*Supplied information*
....

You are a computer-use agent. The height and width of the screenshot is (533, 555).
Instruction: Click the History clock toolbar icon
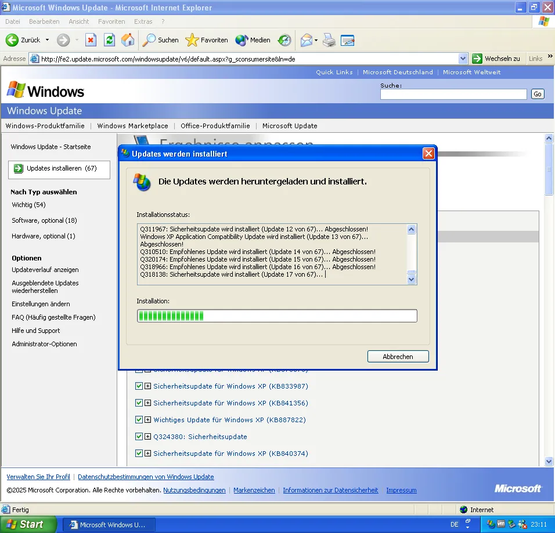[284, 40]
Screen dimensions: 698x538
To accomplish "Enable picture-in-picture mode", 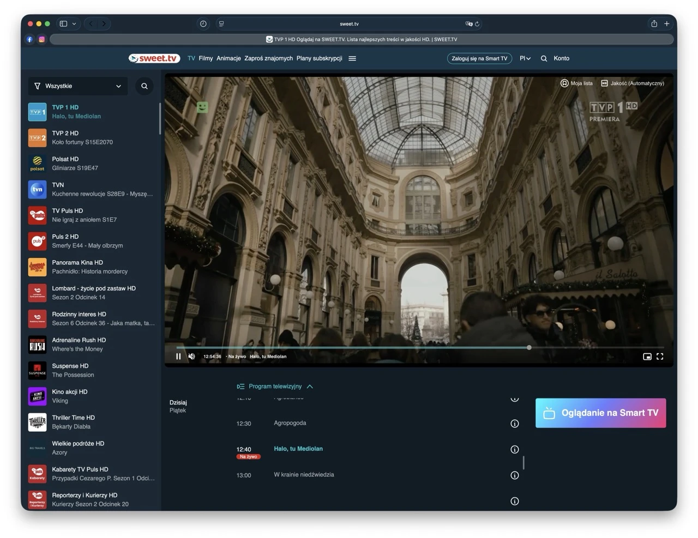I will (647, 356).
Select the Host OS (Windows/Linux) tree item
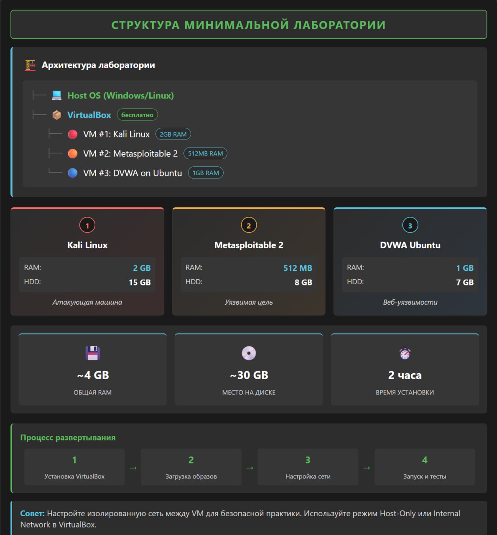This screenshot has height=535, width=497. tap(120, 96)
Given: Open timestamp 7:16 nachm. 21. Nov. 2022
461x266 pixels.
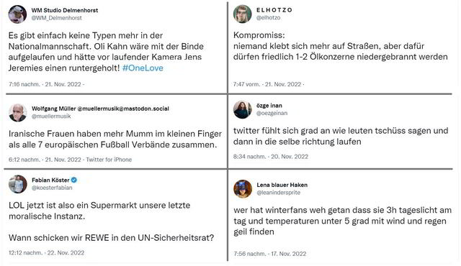Looking at the screenshot, I should tap(45, 84).
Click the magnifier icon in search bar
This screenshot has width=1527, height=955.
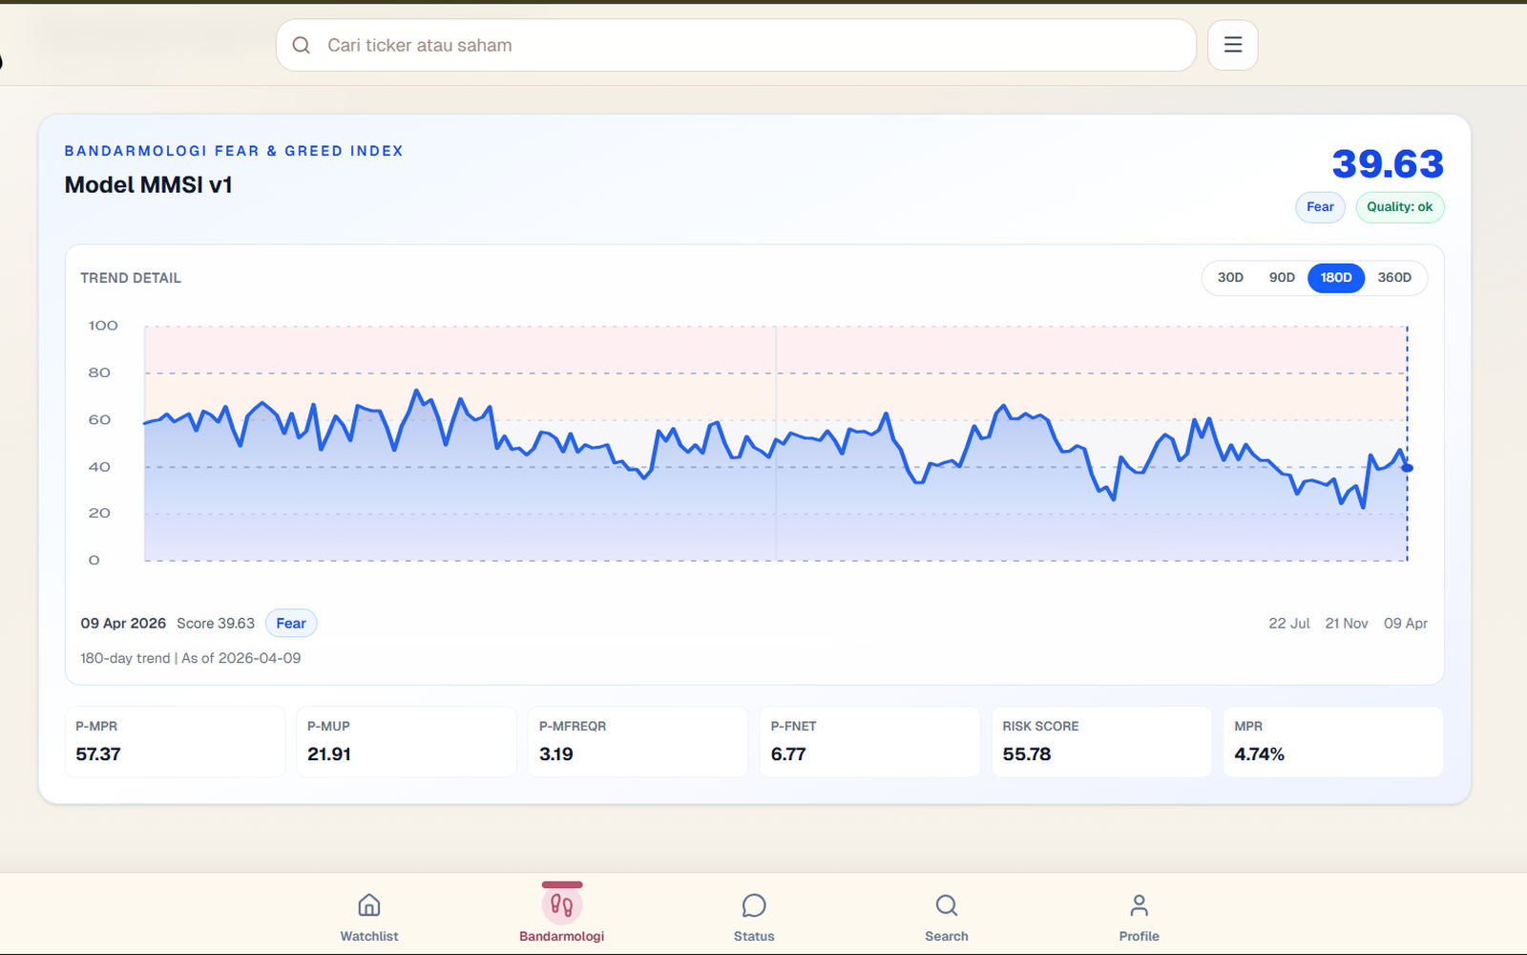pyautogui.click(x=302, y=45)
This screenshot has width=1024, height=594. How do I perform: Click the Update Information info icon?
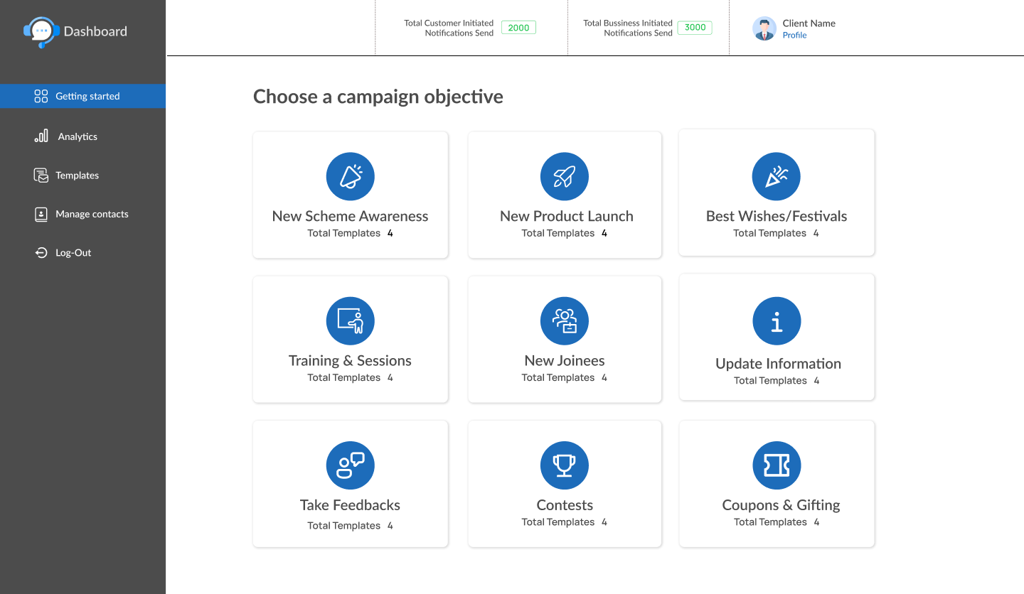(777, 321)
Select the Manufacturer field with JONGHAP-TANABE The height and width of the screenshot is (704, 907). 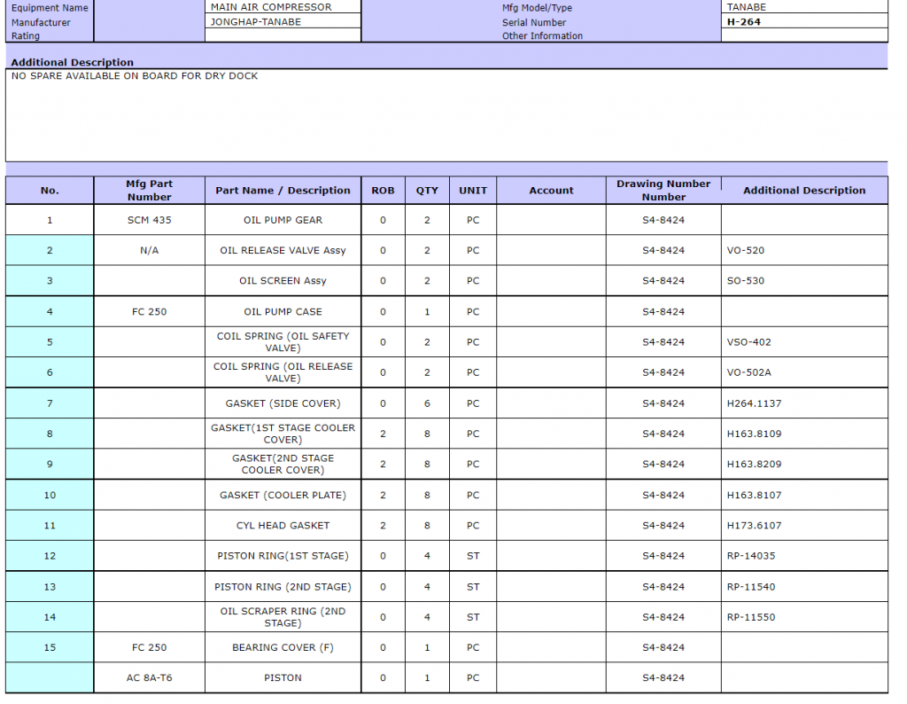click(283, 22)
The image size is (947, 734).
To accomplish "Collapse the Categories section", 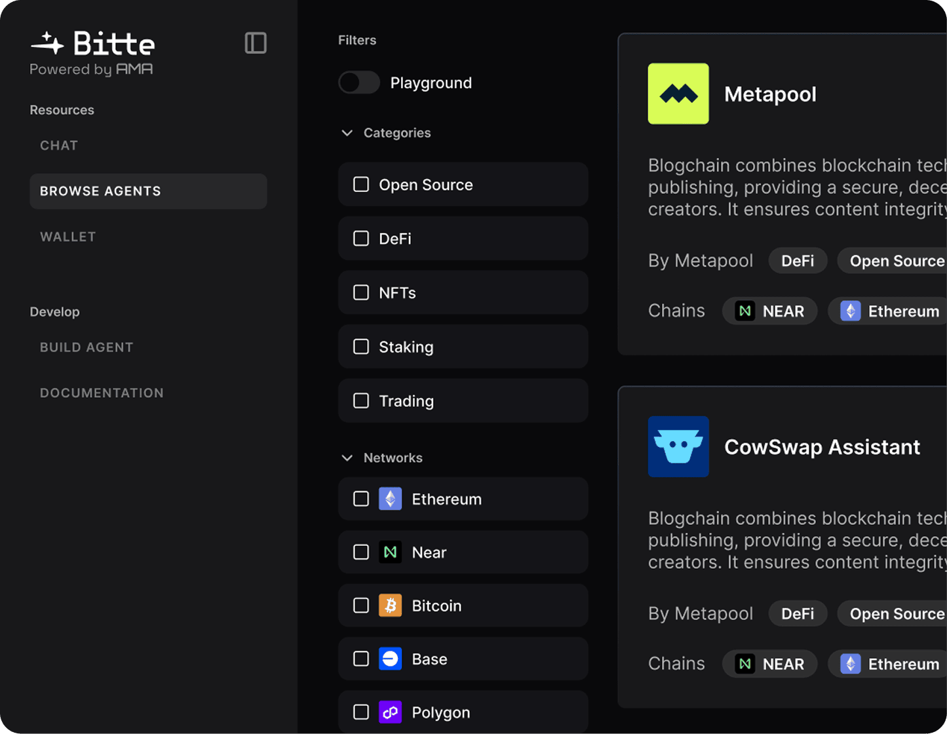I will pyautogui.click(x=347, y=132).
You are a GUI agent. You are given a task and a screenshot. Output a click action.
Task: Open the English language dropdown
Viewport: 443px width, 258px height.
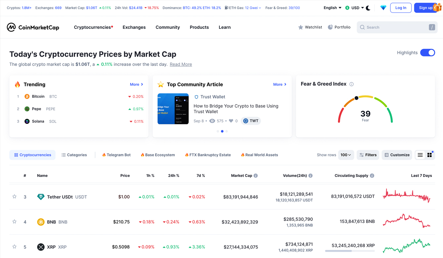tap(332, 8)
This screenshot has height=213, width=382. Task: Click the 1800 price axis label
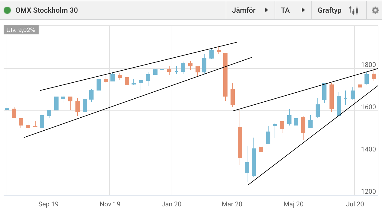(x=368, y=65)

....

*Assignment*
Nothing but the lines from the one holding "You are a GUI" through the final line of the entries should be retyped, exactly as they stand and without pictures.

*Reply to the task*
You are a GUI agent. You are given a task and a screenshot. Output a click action.
Task: Open the English language dropdown
Viewport: 443px width, 258px height.
tap(332, 8)
This screenshot has height=213, width=382. Task: Click the 1800 price axis label
(x=368, y=65)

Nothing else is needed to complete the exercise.